Because they don’t like you drinking. Things they don’t like are therefore “threats to the public health,” regardless of just how personally you do your drinking and regardless of how non-communicable your drinking is. So you don’t have to wash your hands after you go to the bathroom, but you definitely need to stop drinking cheap drinks.
Keep in mind that I have no problem with the City Council having no real student representation, unless you count a nonvoting member as representation. That’s our fault, as it will continue to be every time we all either choose not to run (though the four-year term makes that difficult), not to vote or choose to vote absentee from our home while Ames reaps the census goodies that we offer.
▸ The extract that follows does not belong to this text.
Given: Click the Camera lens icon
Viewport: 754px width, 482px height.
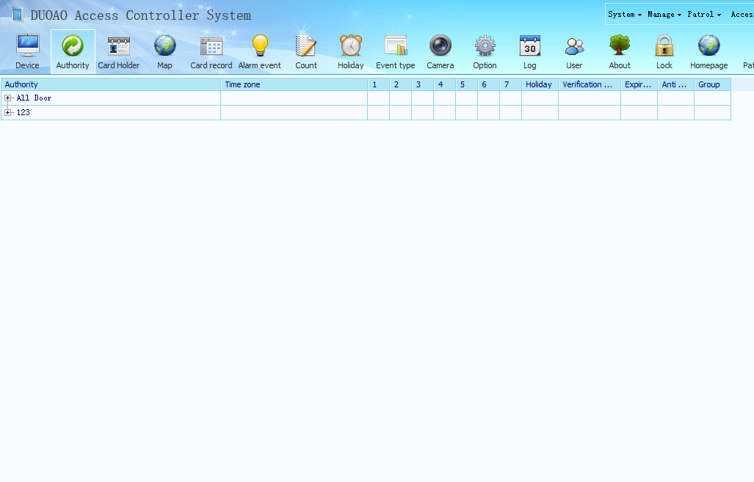Looking at the screenshot, I should click(x=440, y=47).
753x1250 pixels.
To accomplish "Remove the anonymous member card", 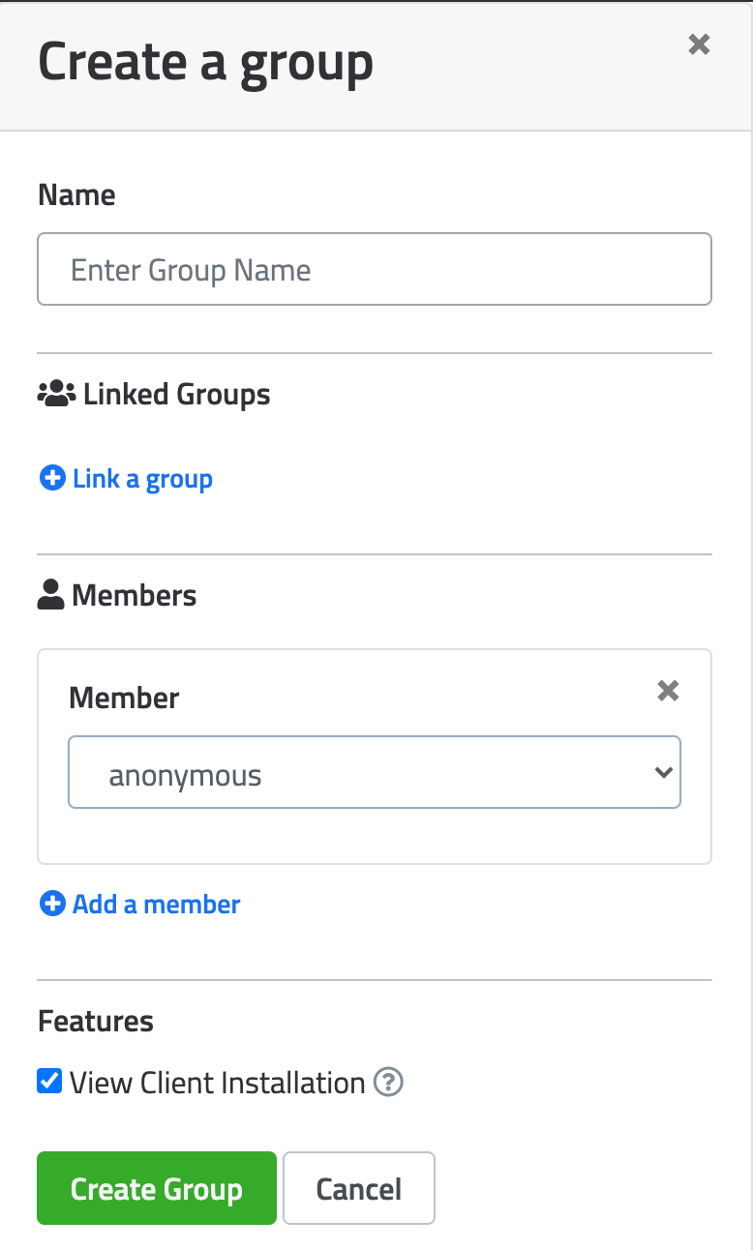I will (668, 691).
That is our fault, and therefore, we’re at fault for the City Council wanting to ban our existence for the sake of the “public health.”
My problem is that they just don’t get it. Putting an end to drink buffets won’t make the drinks any more expensive or difficult to acquire. Now bars will be encouraged to just charge a slightly lower cover and every drink will be a coin, so that once you’ve paid your eight bucks to get in, you’d still better drink until they won’t serve you anymore. Or once they crack down on that, bars will just pretend they’re in Utah and become private clubs with “memberships” that consist of you waiting outside the bar and asking a “member” to sponsor you while you slip the bouncer $5. Or even cheaper still, you drink at home, where in order to preserve the “public health” you’re served by yourself, who happens to be the last bartender who would cut you off when you’ve had too much. Whew. Public health be praised!
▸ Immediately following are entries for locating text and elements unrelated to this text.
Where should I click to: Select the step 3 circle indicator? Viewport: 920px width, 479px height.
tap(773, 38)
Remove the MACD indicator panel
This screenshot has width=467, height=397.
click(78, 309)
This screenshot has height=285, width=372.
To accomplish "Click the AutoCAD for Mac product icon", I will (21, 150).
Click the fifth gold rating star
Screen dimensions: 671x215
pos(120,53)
In order to take care of the drinking epidemic that they’re about the unleash on the city by forcing us to pay less cover for specials like penny pitchers or just simply drink at home where the drinking is cheap, there will be only one answer: Prohibition.
Sadly, I don’t think any students at Iowa State really remember Prohibition since most of us had no hope of even being gametes at that point, but Prohibition was an excellent thing. It ended excise taxes on liquor and beer, and speakeasies were far more interesting than today’s bars. Even better still, it gave an opportunity for entrepreneurship in the form of organized crime. And when has Iowa needed entrepreneurship more than now?
Our Small Business Development Center lost a great deal of funding in the recent budget crunch, and it can’t afford to help everyone. But rum-running and bootlegging are small-time industries. Everybody with a bathtub can become a gin manufacturer. It’s a job that has high pay, the opportunity to travel, thrilling police chases and all sorts of fringe benefits that I probably can’t even think of. The Jazz Age spawned some of America’s best writers, artists and leaders, and now we just need to bring it back.
So forget what you thought was retro. Disco is dead, the war in Vietnam is over and those “ban the bomb” marches just look out of place when ballistic missiles are the threat.
No, the only retro we need is a nice 18th Amendment sort of retro that will allow us to speak easy and engage in all sorts of entrepreneurship in order to celebrate the opening of the new Gerdin Business Building next year.
As a voice of no student beside myself, I can say I’m down with the retro groove you guys are pushing. I hear it, and I agree. Prohibition’s time has come, because making drinking look that much more illegal just glamorizes it even more.